La reprise en main de la situation par le régime a dissuadé les jeunes Iraniens de retourner massivement dans la rue. Mais ces trois jeunes femmes en sont persuadées, les protestations vont reprendre tôt ou tard. « Une graine a été plantée, conclut Ava, elle a le temps de pousser. »

► À lire aussi : des Iraniennes racontent leur détermination à poursuivre la lutte malgré la répression

* Les prénoms ont été modifiés

Le point de vue du régime avec la vice-présidente iranienne chargée des Femmes et des Affaires familiales

RFI : L’Iran connaît depuis six mois un mouvement de protestation, à la suite de la mort de Mahsa Amini. Comment répondez-vous à ce mouvement ?

Ensiyeh Khazali : Ce qui s’est passé ces derniers mois n’était pas un mouvement féministe, certains ont essayé de lancer un mouvement au nom des femmes, mais c’était une forme d’abus contre elles. Mahsa Amini est décédée lors d'un accident, elle n'a jamais reçu de coup à la tête […] Mais certains ont tenté de la présenter comme une victime de meurtre dont l’État iranien serait responsable. Les médias, surtout étrangers, ont donné beaucoup d'ampleur à cette affaire et ils ont lancé, ainsi que certains dirigeants étrangers, une offensive inédite contre l’Iran.

RFI : Des milliers de jeunes ont été arrêtés lors des manifestations. Des femmes qui sont sorties de prison ont affirmé avoir subi des mauvais traitements, voire des viols en détention, que répondez-vous à cela ?

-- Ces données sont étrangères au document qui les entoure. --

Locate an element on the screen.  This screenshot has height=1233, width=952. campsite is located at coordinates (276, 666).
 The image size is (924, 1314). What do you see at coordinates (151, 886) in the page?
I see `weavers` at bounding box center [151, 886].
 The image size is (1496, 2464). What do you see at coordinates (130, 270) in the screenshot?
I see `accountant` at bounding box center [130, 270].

E.K. : Ce n’est pas vrai. Je suis allée à plusieurs reprises en prison et je me suis entretenue avec des jeunes femmes, je les ai écoutées, ce n'était pas du tout le cas. Certaines appartenaient à des classes aisées de la société, elles avaient des demandes prétentieuses, mais les conditions de détention étaient bonnes et appropriées. Enfin, elles n’ont apporté aucune preuve à leurs allégations.

RFI : Plusieurs jeunes hommes ont été exécutés. Cela a beaucoup choqué à l’étranger…

E.K. : Nous appliquons la loi du talion, c'est-à-dire que la famille de la victime peut réclamer la mort de l'auteur d’un assassinat, par pendaison. Ici, ce droit n'appartient pas à l'État, mais aux familles […] et même si on essaie de dissuader les familles et de les convaincre de pardonner, elles peuvent refuser.

RFI : Pour revenir aux revendications des femmes, certaines réclament le droit de ne pas porter le voile, pourquoi ne pas le leur accorder ?

E.K. : Ici, comme dans chaque pays, on a des règles vestimentaires dans la loi. Il faut les respecter. Certaines ne reconnaissent pas cette loi, mais elles ne représentent pas une majorité. Nous pensons que cette loi vise à protéger les femmes contre les violences. La question du hijab est présente dans notre culture islamique ainsi que dans la culture iranienne, on le voit bien dans nos traditions, contrairement à l'Europe où c'est l'inverse. Et en ce qui concerne d'autres revendications, nous sommes en train de travailler dans le domaine juridique pour répondre aux demandes des femmes, sur la question du mariage notamment.

RFI : La danse d’un groupe de jeunes femmes à Téhéran sur un célèbre tube a fait le tour des réseaux sociaux. Ces filles ont été arrêtées et ont dû faire des excuses, voilées, pour avoir dansé. Il y a une inquiétude sur leur sort, que deviennent-elles ?

E.K. : Ce n'était pas forcément la question de la danse, mais certaines sont manipulées de l’étranger […] C'est un projet pour s'opposer à l'État et le renverser, ce n’est ni une histoire de voile ni de danse, il y a d'autres objectifs derrière. Ces femmes ont été réprimandées, elles se sont excusées pour avoir enfreint la loi. Et maintenant, elles sont libres, l'affaire est bouclée.